- Instrucciones de trabajo:
1 – Convierte en una lista breve el párrafo del texto proporcionado que comienza con «Uno de los grandes retos» y conserva sus ideas principales.
2 – ¿Cómo define San Agustín la felicidad según el texto proporcionado?

- Texto proporcionado:
+ + + + + + +

Dice San Agustín: «La victoria de la verdad es el amor» («Victoria veritatis est caritas», Sermo 358, l). El mismo santo define la felicidad como «gaudium de veritate», «el gozo de la verdad» (Confesiones, X, 23).

3. Amor y verdad deben estar pre­sentes en el modo de proclamar el mensaje cristiano que es anuncio del Amor y de la Verdad de Dios. Esto tiene especial aplicación cuando se trata de proponer la moral cristiana: «La ley mo­ral es obra de la Sabiduría divina. Se la puede definir, en sentido bíblico, como una instrucción paternal, una pedago­gía de Dios. Prescribe al hombre los ca­minos, las reglas de conducta que lle­van a la bienaventuranza prometida; prohíbe los caminos del mal que apar­tan de Dios y de su amor. Es a la vez firme en sus preceptos y amable en sus promesas» (Catecismo de la Iglesia ca­tólica, n. 1950).

4. La presentación del mensaje moral cristiano encuentra hoy grandes dificultades en un clima cultura¡ que entiende la libertad separada de toda referencia a la verdad y al bien. Más aún, en un campo de tanta importan­cia como el de los derechos humanos fundamentales, incluso el derecho a la vida del que no ha nacido, se relativi­za el carácter incondicional de estos derechos subordinándolos a la opinión de la mayoría, al consenso, y en último término, al poder del más fuerte.

Uno de los grandes retos de la peda­gogía cristiana hoy en Europa es cómo ayudar a los hombres a percibir el men­saje moral cristiano no como una ame­naza contra su libertad, sino como el ca­mino de su realización plena y auténti­ca. Es necesario ayudarles a descubrir que los diez mandamientos, revelados por Dios y, por otra parte, impresos en el corazón del hombre, muestran la verda­dera humanidad del ser humano, ponen de relieve los deberes esenciales, y por tanto, indirectamente, los derechos fun­damentales inherentes a la naturaleza de la persona humana.

+ + + + + + +

- Datos mostrados:
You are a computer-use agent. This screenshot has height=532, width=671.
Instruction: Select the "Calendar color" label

+ + + + + + +

- Resultados esperados:
1 –
- Hoy, en Europa, uno de los grandes retos de la pedagogía cristiana es ayudar a los hombres a ver el mensaje moral cristiano como el camino de su realización plena y auténtica, y no como una amenaza contra su libertad.
- Es necesario ayudarles a descubrir que los diez mandamientos, revelados por Dios e impresos en el corazón del hombre, muestran la verdadera humanidad del ser humano.
- Los mandamientos ponen de relieve los deberes esenciales y, de forma indirecta, los derechos fundamentales inherentes a la naturaleza de la persona humana.

2 – La define como «gaudium de veritate», «el gozo de la verdad».